The DocumentInformation Class

class pypdf.DocumentInformation[source]

Bases: DictionaryObject

A class representing the basic document metadata provided in a PDF File. This class is accessible through PdfReader.metadata.

All text properties of the document metadata have two properties, e.g. author and author_raw. The non-raw property will always return a TextStringObject, making it ideal for a case where the metadata is being displayed. The raw property can sometimes return a ByteStringObject, if pypdf was unable to decode the string’s text encoding; this requires additional safety in the caller and therefore is not as commonly accessed.

property title: str | None

Read-only property accessing the document’s title.

Returns a TextStringObject or None if the title is not specified.

property title_raw: str | None

The “raw” version of title; can return a ByteStringObject.

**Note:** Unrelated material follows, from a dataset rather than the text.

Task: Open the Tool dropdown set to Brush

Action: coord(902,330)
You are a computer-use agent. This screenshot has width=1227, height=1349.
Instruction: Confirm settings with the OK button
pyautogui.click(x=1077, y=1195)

property author: str | None

Read-only property accessing the document’s author.

Returns a TextStringObject or None if the author is not specified.

property author_raw: str | None

The “raw” version of author; can return a ByteStringObject.

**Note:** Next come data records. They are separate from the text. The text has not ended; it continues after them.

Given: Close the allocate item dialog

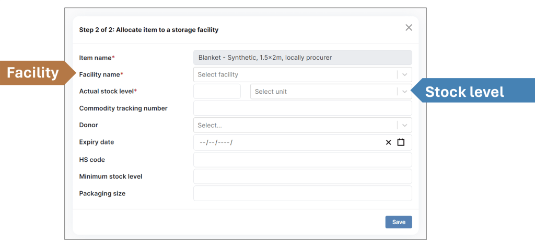Looking at the screenshot, I should pos(409,28).
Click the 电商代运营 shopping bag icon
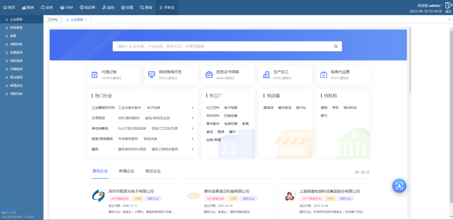 pos(323,75)
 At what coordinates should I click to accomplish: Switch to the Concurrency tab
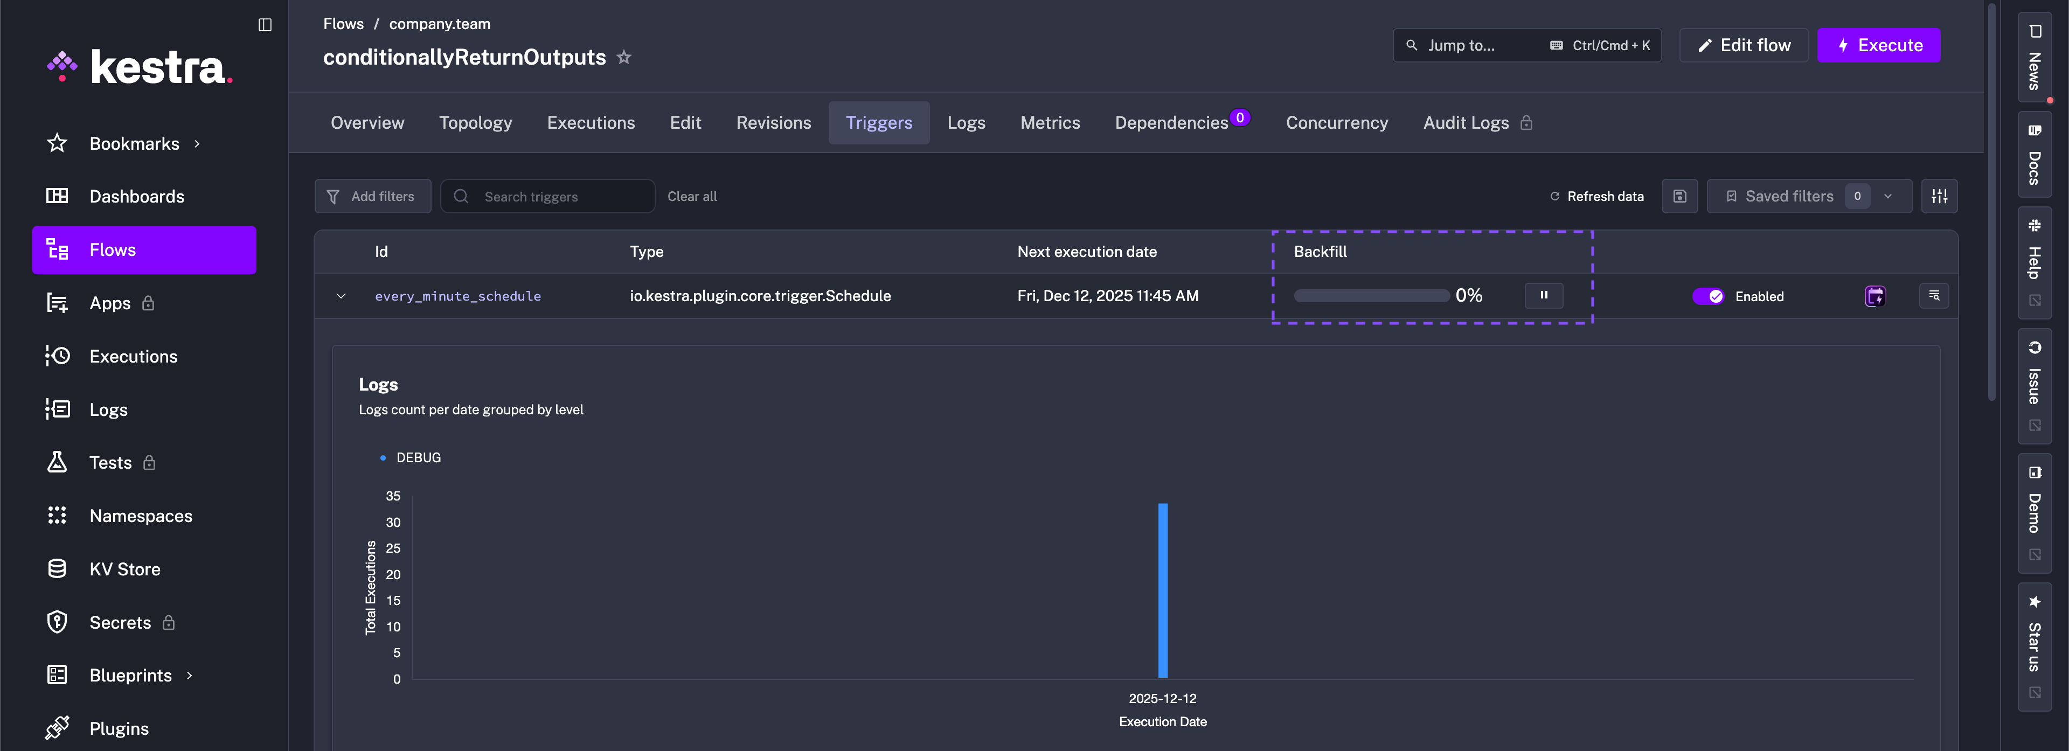coord(1336,123)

property subject: str | None

Read-only property accessing the document’s subject.

Returns a TextStringObject or None if the subject is not specified.

property subject_raw: str | None

The “raw” version of subject; can return a ByteStringObject.

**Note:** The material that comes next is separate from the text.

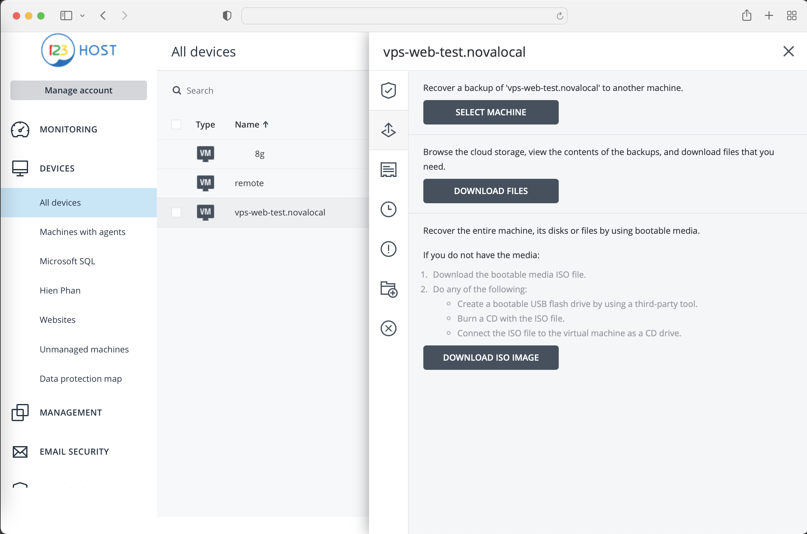Expand the Safari sidebar dropdown chevron

82,16
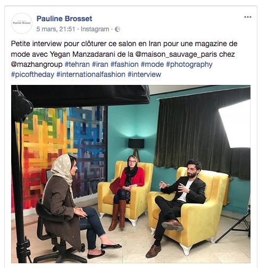The height and width of the screenshot is (268, 259).
Task: Browse the #picoftheday hashtag
Action: tap(32, 75)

property creator: str | None

Read-only property accessing the document’s creator.

If the document was converted to PDF from another format, this is the name of the application (e.g. OpenOffice) that created the original document from which it was converted. Returns a TextStringObject or None if the creator is not specified.

property creator_raw: str | None

The “raw” version of creator; can return a ByteStringObject.

property producer: str | None

Read-only property accessing the document’s producer.

If the document was converted to PDF from another format, this is the name of the application (for example, macOS Quartz) that converted it to PDF. Returns a TextStringObject or None if the producer is not specified.

property producer_raw: str | None

The “raw” version of producer; can return a ByteStringObject.

property creation_date: datetime | None

Read-only property accessing the document’s creation date.

property creation_date_raw: str | None

The “raw” version of creation date; can return a ByteStringObject.

Typically in the format D:YYYYMMDDhhmmss[+Z-]hh'mm where the suffix is the offset from UTC.

property modification_date: datetime | None

Read-only property accessing the document’s modification date.

The date and time the document was most recently modified.

property modification_date_raw: str | None

The “raw” version of modification date; can return a ByteStringObject.

Typically in the format D:YYYYMMDDhhmmss[+Z-]hh'mm where the suffix is the offset from UTC.

property keywords: str | None

Read-only property accessing the document’s keywords.

Returns a TextStringObject or None if keywords are not specified.

property keywords_raw: str | None

The “raw” version of keywords; can return a ByteStringObject.